D'abord simples conduits ou tuyaux permettant d'amener l'eau, les aqueducs vont se développer au fur et à mesure des progrès techniques permettant la construction d'ouvrages d'art :
- tunnels permettant aux canaux de franchir des hauteurs de collines importantes,
- tranchées faites dans des collines quand la hauteur des collines n'est pas importante,
- ponts-aqueducs nécessaires pour franchir des vallons ou des bras de mer en conservant une pente constante,
- siphons inversés pour passer des vallons importants avec mise en charge des conduites.
On trouve le creusement de tunnels dans les aménagements hydrauliques faits par les Hébreux pour l'alimentation en eau de la ville forteresse de Megiddo. De même la Bible raconte les aménagements d'Ézéchias de la source de Gihon avec le percement d'un tunnel pour alimenter le bassin de Silwan, à Jérusalem, en 700 av. J.-C, fin d'assurer la défense de la ville contre Sennachérib.

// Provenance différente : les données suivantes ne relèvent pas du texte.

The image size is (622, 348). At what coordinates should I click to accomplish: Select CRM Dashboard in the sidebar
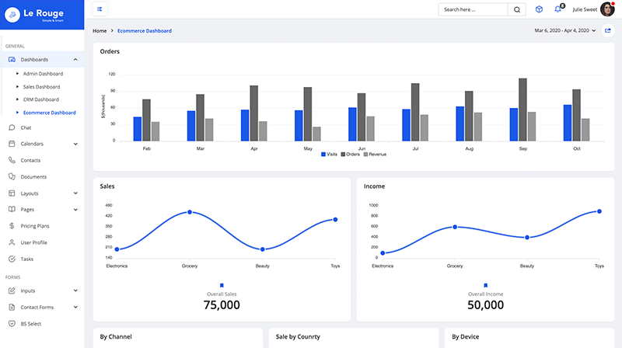(x=40, y=99)
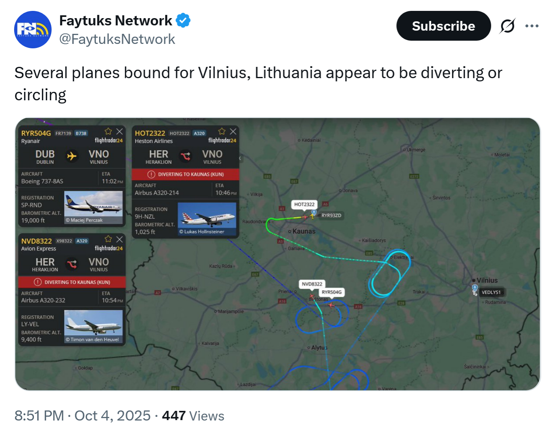
Task: Favorite the HOT2322 flight with star
Action: [x=222, y=132]
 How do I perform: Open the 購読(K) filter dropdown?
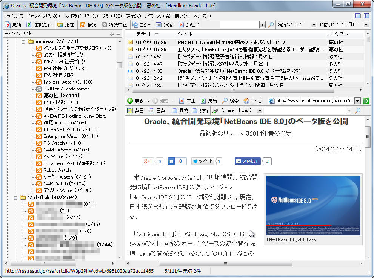click(x=313, y=25)
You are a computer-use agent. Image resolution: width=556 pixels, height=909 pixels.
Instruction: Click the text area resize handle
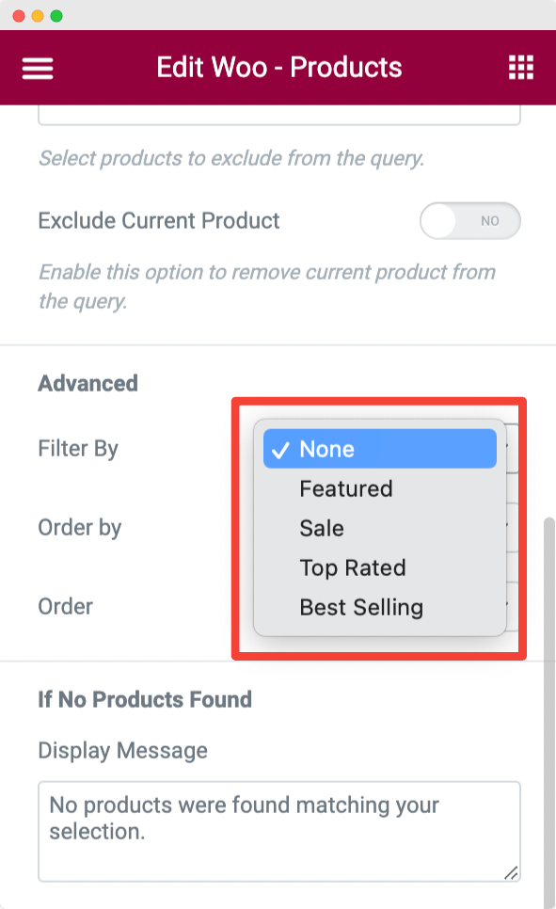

Sennachérib a fait construire un aqueduc pour alimenter la ville de Ninive pour lequel il a fait construire un pont-aqueduc à Jerwan de 280 mètres de longueur. Il est le plus ancien connu. Cette technique a été utilisée par les Phéniciens pour amener de l'eau douce du Kasimieh à Tyr. Des Phéniciens, cette technique serait passée aux Grecs et aux Étrusques, puis aux Romains.